# Favorite recipies?



## jbmcb (Sep 7, 2005)

Anyone have any favorite recipes they'd like to share? Mine are rather simple:

Alton Brown's Skirt Steak, cooked directly on the coals. Outstanding.
https://www.foodnetwork.com/food/recipes/recipe/0,,FOOD_9936_24088,00.html?rsrc=search

Bobby Flay's Red Wine-Rosemary flank steak is also excellent.
https://www.foodnetwork.com/food/recipes/recipe/0,,FOOD_9936_656,00.html?rsrc=search

Plain spaghetti - Cook good quality dry spaghetti al dente, usually about six minutes, in salted water. Pour a bit of olive oil on a dinner plate, add in some garlic, basil, or whatever you like. Toss spaghetti in oil and spices. Simple, fast and good.

Plain Nestle tollhouse cookies, following the instructions, but letting the dough sit overnight, covered, in the refrigerator. I'm not sure what it does, but the 'fridge makes the cookies taste even better.

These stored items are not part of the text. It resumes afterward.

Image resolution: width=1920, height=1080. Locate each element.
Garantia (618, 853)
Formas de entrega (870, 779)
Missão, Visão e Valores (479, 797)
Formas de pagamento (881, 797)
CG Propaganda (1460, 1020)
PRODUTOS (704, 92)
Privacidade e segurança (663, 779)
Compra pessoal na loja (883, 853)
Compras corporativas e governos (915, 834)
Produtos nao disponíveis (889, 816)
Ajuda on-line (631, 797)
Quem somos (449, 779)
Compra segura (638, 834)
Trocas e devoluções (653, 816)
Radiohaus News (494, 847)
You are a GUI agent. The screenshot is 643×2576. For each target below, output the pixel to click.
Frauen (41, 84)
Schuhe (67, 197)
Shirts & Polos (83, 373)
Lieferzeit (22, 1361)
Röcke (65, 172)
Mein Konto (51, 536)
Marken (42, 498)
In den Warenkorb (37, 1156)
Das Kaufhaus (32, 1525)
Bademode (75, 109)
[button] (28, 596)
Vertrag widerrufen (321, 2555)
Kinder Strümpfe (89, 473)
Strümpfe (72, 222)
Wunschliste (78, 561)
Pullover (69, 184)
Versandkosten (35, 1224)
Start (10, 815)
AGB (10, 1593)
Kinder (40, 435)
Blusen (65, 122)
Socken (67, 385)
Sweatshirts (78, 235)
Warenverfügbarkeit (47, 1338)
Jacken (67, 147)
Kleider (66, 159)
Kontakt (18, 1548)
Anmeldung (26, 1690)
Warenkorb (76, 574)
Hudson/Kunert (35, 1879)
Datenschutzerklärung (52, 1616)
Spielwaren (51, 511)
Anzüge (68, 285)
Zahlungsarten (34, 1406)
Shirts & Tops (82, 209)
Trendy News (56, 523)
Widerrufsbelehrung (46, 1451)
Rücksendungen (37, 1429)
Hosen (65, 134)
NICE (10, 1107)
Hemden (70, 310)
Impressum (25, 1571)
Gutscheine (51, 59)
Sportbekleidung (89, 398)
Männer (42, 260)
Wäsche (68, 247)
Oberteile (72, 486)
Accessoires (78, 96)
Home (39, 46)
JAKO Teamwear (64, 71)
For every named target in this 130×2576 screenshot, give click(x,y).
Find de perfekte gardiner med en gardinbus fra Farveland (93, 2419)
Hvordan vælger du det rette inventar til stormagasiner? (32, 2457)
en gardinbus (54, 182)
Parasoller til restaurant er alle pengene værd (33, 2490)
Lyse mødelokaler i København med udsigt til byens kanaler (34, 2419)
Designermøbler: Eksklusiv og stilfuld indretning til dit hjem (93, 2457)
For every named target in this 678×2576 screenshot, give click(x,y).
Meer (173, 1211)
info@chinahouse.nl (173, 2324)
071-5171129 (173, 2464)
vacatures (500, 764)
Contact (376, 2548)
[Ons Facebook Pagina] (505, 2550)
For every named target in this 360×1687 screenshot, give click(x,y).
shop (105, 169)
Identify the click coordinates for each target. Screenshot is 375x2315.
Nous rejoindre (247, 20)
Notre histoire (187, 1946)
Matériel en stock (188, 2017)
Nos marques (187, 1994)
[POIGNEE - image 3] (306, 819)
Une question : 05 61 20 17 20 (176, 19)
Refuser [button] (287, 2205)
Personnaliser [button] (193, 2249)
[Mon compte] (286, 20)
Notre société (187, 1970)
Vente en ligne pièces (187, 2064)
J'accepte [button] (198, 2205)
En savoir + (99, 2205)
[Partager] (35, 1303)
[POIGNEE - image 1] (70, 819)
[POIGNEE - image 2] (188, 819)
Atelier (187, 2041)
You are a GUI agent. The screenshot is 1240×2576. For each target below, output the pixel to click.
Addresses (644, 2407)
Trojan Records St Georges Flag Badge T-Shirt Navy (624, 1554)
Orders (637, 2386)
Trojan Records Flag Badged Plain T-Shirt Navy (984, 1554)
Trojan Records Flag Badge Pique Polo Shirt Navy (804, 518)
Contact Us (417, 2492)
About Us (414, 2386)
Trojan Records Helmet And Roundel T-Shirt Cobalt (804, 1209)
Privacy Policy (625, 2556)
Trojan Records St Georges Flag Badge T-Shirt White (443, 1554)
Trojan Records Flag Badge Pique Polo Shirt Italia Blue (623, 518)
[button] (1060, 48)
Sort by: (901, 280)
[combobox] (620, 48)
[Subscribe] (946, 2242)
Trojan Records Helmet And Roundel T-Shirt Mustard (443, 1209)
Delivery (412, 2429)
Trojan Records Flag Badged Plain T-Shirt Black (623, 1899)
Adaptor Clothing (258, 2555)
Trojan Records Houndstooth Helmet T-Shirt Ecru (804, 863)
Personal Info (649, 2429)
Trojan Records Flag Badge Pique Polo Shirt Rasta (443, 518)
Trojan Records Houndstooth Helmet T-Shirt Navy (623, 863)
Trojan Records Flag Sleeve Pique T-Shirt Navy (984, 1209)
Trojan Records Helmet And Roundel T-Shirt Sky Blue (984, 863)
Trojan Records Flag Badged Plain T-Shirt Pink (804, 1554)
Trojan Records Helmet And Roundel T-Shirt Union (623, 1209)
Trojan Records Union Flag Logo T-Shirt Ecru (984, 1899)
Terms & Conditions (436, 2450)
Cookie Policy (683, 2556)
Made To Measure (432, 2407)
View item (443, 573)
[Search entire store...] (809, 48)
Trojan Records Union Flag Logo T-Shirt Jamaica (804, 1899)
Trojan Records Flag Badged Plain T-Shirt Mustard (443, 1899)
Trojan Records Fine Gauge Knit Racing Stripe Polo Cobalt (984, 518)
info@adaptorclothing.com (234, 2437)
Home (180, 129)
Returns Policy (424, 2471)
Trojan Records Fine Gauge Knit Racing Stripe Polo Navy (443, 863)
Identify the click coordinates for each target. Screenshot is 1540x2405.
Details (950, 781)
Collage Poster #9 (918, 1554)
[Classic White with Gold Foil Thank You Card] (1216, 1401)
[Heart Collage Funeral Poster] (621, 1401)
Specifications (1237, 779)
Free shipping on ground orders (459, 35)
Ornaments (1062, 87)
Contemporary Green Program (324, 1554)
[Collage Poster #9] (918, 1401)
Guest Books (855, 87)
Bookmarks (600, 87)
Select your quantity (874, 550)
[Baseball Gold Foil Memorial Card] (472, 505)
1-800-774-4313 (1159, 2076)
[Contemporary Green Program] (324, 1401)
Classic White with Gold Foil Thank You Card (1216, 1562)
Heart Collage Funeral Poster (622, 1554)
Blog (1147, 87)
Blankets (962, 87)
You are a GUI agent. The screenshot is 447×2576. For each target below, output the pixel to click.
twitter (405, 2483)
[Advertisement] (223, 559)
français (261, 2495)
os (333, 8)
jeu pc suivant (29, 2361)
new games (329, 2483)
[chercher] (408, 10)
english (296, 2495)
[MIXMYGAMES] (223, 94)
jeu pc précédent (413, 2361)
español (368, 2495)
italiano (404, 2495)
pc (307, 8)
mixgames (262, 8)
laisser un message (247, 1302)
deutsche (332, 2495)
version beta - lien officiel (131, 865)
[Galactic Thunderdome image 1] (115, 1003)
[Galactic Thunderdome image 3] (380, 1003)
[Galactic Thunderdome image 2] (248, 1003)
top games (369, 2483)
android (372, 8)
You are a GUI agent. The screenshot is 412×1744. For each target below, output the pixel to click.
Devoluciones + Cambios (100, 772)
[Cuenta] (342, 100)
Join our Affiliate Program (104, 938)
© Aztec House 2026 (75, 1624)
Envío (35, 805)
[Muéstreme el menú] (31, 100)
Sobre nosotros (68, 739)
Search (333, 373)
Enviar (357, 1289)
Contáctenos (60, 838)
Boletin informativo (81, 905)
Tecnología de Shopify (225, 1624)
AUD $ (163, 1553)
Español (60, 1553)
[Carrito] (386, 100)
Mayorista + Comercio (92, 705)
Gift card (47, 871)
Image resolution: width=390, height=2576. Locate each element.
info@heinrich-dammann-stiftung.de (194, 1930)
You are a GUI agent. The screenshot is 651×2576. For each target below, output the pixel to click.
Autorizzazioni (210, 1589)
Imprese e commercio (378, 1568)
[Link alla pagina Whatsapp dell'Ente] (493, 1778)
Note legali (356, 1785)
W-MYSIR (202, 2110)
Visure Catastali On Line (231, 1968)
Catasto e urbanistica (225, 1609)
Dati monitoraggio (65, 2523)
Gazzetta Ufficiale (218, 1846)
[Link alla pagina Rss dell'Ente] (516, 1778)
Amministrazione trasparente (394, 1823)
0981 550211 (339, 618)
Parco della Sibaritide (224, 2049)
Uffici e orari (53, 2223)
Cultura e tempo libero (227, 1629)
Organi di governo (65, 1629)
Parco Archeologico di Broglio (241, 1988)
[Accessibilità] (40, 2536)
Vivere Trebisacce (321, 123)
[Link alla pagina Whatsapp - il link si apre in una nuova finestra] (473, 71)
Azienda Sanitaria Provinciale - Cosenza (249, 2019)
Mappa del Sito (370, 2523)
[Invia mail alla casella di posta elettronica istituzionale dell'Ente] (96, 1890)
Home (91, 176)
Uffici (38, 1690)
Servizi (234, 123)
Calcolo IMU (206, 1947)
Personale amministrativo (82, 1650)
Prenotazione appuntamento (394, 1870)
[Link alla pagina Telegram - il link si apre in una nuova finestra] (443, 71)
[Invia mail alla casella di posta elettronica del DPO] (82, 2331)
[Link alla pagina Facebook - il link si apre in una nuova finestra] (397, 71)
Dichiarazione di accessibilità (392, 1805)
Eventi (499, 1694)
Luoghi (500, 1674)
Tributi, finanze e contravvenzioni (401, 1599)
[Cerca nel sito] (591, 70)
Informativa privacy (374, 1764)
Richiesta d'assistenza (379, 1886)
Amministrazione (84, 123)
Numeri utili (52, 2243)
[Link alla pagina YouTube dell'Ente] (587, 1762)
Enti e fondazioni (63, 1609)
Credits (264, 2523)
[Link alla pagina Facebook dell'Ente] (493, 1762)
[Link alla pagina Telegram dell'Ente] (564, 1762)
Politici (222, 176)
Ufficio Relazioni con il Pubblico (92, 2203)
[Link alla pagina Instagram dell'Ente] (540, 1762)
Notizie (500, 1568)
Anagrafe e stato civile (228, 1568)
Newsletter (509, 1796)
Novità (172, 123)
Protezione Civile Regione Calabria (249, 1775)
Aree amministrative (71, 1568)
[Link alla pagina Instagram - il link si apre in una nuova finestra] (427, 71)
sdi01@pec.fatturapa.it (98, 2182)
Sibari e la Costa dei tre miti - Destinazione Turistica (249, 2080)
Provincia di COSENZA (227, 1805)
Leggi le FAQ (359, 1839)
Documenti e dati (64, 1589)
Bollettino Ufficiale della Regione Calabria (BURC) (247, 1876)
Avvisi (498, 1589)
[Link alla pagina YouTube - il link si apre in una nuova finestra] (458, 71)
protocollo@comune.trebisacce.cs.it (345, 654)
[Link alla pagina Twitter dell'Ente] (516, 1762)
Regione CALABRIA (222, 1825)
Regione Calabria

Zehnder's Cranberry relish - a classic from Michigan.

If it's too harsh (depending on the cranberries, it can be *very* tart) freeze the mixture a week before serving, thaw in the refrigerator the night before.


----------



## Graphix (Mar 1, 2007)

well...if you like bobby flay..you can try my dads rack of lamb recipe from when he was on foodnation a little while back...

https://www.foodnetwork.com/food/recipes/recipe/0,1977,FOOD_9936_17389,00.html

trust me...thats a good one!

B


----------



## Badrabbit (Nov 18, 2004)

This is one of mine:

Shrimp with Sriracha Cream Sauce over Toast Points

1 Lb Large Shrimp
1 Large Shallot (minced) 
4 Cloves Garlic (minced) 
1 Large Roasted Red Pepper
¼ cup Diced Sun-dried Tomatoes in Oil
8 oz Stemmed and Sliced Shiitakes
Half & Half or Heavy Cream 
Butter 
Extra Virgin Olive oil
Sriracha Pepper Sauce 
Salt 
Black Pepper 
French Baguette


Toast some baguette slices cut on the bias.

Coat a sauté pan or saucepan with olive oil and butter, and sweat the shallot and diced red pepper on low heat. After several minutes, add the minced garlic and season with Kosher salt, fresh ground black pepper, and Sriracha to taste. 

Once garlic has been cooked, pour the mixture into cup, add heavy cream and puree with immersion blender. Pour the mixture back into the pan and add diced sun dried tomatoes and additional cream if needed. Sautee mushrooms. Let the sauce reduce for approximately ten minutes on low heat adding mushrooms about halfway through. Sauce should coat spoon.

Sautee shrimp in butter then toss with sauce. Pour over baguette toast points.


----------